We became aware of a matter involving Elkan when the Oberlin Police Department reached out to the college as part of an ongoing investigation. Based on this outreach, we filed a public-records request with the Oberlin Police Department to learn the substance of the matter. On March 5, we received the police report revealing that Elkan had engaged in online sexual conversations and behavior concerning children.
While the college has not previously received reports of this nature regarding Elkan’s behavior, we have asked a third party to conduct an inquiry and a campus climate assessment to determine if there are members of our campus who have been impacted. To begin this process, we are asking anyone in the Oberlin community who has concerns or information about Elkan that they wish to disclose to reach out to INCompliance at [email protected] or 216-523-5472.

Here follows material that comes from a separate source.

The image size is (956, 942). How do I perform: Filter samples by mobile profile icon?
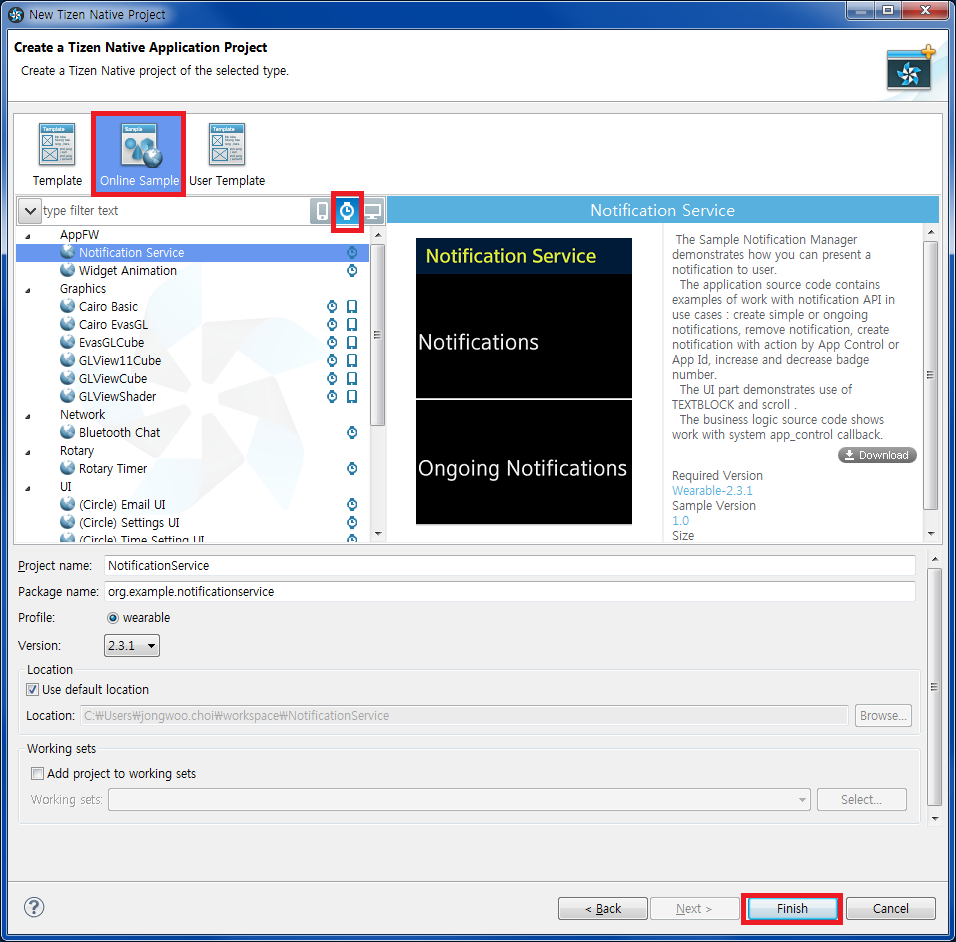point(322,211)
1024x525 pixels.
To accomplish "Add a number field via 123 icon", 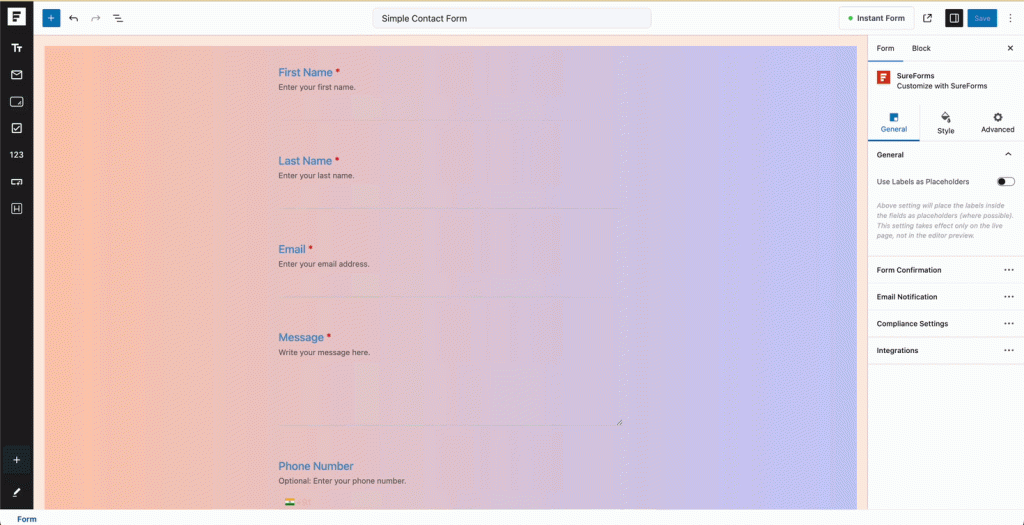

During this challenging moment, we also want to ensure that our community has the guidance of counseling services and the Multifaith Chaplaincy staff. It is understandable that this news may be upsetting, and I encourage you to seek the support you need.
If it would be helpful to talk, process, or simply be in a supportive space, please stop by to see our campus counselors. Counseling and Psychological Services will offer drop-in sessions in Dascomb from 10 a.m. to noon on Saturday and Sunday, March 14 and 15, and again on March 21 and 22. Drop-in hours will also continue from 9 to 11 a.m. and 1 to 3 p.m. Monday through Friday. The Multifaith Chaplaincy staff also invites those seeking connection and support to join them at Lewis House until 5 p.m. today (Friday) and between 10 a.m. and noon on Saturday and Sunday. Other campus resources include the Office of Religious and Spiritual Life and Student Support and Outreach.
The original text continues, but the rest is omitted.